İlk bölüm çocukluk ve gençlik yıllarına ayrılmış. O yılları yakın akrabası Akten Köylüoğlu, kardeşi Erhün Kutlar ve hemşerisi, çocukluk arkadaşı Ülkü Tamer’in mektuplarından izliyoruz. Aynı zamanda 1940 sonlarıyla, 1950 başlarının Gaziantep’ini de tanıyor, hatta yaşıyoruz.
İkinci bölümde üniversite yıllarını anlatan mektuplar kümelendirilmiş. Onat Kutlar için üniversite yılları İstanbul demek, Yenikapı’da Kemal Bey’in kahvehanesi demek. Herbiri daha sonra kendi alanlarında ünlenmiş arkadaşlarla bitip tükenmeyen sanat ve siyaset tartışmaları demek.

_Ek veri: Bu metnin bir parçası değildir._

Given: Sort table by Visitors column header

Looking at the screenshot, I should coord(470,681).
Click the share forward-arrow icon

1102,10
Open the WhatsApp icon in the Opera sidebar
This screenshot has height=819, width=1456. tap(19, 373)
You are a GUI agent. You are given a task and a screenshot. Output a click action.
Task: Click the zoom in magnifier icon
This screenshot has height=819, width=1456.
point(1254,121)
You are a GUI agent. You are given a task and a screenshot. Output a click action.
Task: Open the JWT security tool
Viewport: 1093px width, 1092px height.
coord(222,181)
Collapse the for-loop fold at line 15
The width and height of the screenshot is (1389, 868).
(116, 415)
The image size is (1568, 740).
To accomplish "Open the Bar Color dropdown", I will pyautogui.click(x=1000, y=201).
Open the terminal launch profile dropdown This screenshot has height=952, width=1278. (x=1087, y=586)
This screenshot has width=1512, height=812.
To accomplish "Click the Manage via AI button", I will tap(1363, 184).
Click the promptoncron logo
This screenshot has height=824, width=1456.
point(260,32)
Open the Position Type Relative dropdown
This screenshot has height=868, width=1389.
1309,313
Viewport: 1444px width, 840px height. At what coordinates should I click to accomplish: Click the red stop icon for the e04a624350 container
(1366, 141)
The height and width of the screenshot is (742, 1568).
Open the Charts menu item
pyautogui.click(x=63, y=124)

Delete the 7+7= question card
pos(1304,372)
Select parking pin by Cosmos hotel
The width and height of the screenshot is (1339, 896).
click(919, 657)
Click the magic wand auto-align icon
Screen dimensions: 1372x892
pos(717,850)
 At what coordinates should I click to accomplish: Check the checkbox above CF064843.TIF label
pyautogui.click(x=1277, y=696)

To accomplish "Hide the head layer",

Yıllar sürecek arkadaşlıkların tohumlarının atıldığı günler demek…
Üçüncü bölümde Onat’ı sinema seyircisi olmaktan çıkarıp bir sinema eylemcisi, düşünürü ve sanatçısına dönüştüren Paris yıllarına ayrılmış.
Dördüncü ve beşinci bölümlerde Sinematek yılları ve ASA ajansı dönemi anlatılıyor. Altıncı bölüm “Yazıya dönüş” başlığı ile şair, deneme ve portre yazarı Onat Kutlar’ı anlatırken, yedinci bölüm okuru senarist Onat Kutlar’la tanıştırıyor. Ardından İstanbul Film Festivalinin tohumlarının atıldığı dönemi anlatan sekizinci bölüm geliyor.
Dokuzuncu bölümde, Onat Kutlar’ın az bilinen bir yönünü “siyaset ve Onat”ı sergileyen mektuplar yer alıyor. Onuncu bölümün başlığı zaten içeriğini de kestirmeden aktarıyor: “Onat Kutlar dosttur”. Son bölümdeki haksız bir ölümün ardından yazılan acı ve özlem dolu mektuplarla kitap bitiyor.
Bir kitap eleştirmeni değilim. Kitap tanıtımı yazabilecek deneylerden yana da epey fukarayım. Dahası pek sevdiğim, yaşamlarımızın bir döneminde, kanlarımızın sahiden deli olduğu, Türkiye’nin de kabuklarını kırmaya başladığı, siyaset, düşün ve sanat alanında bereketli bir huzursuzluğun kol gezdiği yıllarda pek yakın olduğum bir arkadaşımdan söz eden bir kitap bu. İstesem de nesnel olamam. Ama nesnel olmaya ihtiyaç da yok.
“Onat’a Mektup Var” adlı bir kitap çıktı. Alın onu ve okuyun.
Onat Kutlar’a Mektup Var / Yayına Hazırlayan: Hülya Uçansu / Doğan Kitap / 448 s.